Até agora, o centrão vem oscilando entre dois tipos de ações, o primeiro, atuando como coalizão de veto e, o segundo, como coalizão alternativa. No primeiro caso, trata-se de desgastar o governo, obstruindo suas iniciativas, desfigurando seus projetos ou impondo limites às suas prerrogativas. A reforma da Previdência é um caso exemplar, pois é o teste de sobrevivência do governo, quase unanimemente reconhecida como a condição necessária, embora insuficiente, para evitar o colapso da economia.

No segundo caso, o centrão vem atuando com uma agenda alternativa como no projeto de reforma tributária papresentado pelo MDB, e no substitutivo à reforma da Previdência, apresentado pelo PL. O qual, diga-se, não está muito longe do voto do Relator, hoje em pleno processo de definhação. A reforma tributária visa desqualificar a suposta competência econômica do governo.

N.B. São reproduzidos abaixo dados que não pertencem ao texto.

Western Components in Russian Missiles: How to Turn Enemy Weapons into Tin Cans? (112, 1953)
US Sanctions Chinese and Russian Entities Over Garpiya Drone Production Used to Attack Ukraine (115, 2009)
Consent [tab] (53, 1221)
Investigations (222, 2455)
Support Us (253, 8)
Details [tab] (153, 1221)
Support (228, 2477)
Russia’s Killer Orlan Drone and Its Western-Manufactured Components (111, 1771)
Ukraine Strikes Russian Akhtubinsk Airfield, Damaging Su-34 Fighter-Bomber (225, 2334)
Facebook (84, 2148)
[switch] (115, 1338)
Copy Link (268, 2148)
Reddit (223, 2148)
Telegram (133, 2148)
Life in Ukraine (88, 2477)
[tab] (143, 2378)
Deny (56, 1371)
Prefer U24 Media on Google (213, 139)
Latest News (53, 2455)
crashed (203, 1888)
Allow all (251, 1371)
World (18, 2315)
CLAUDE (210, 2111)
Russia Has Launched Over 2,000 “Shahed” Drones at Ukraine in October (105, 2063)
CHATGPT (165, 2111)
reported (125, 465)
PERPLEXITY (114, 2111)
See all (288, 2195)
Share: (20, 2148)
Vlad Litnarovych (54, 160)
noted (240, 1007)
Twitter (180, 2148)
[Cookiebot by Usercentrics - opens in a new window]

Mas o substitutivo do Relator, que corta praticamente pela metade seu efeito fiscal, se aprovado sem novas “flexibilizações”, teri as contas governamentais à beira da falência e comprometeria as chances de reeleição do Presidente, e até sua sobrevivência.

Mas o centrão não assume abertamente sua paternidade. Por um lado, essa ambiguidade pode decorrer de sua natureza heterogênea, que compartilha uma agenda negativa mas não é compatível com uma agenda convergente. Por outro lado, pode decorrer do risco associado à responsabilidade de governar e, portanto de adotar e cumprir uma agenda positiva.

Em outros termos, a opção racional do centrão como coalizão de veto, seria evitar, a todo custo, o sucesso econômico e político do atual governo. Isto implicaria evitar o sucesso da reforma da previdência, mantendo o governo à beira da falência ou levando o país ao colapso. Entretanto, hoje a opinião pública é geralmente favorável à reforma, tem uma expectativa positiva dos seus resultados e culparia o parlamento por seu fracasso. Assim sendo, o fracasso de uma reforma desfigurada agravaria o sentimento de impotência do eleitorado, que poderia leva-lo a apostar, mais uma vez, e com redobrada virulência, em alternativas anti-sistema.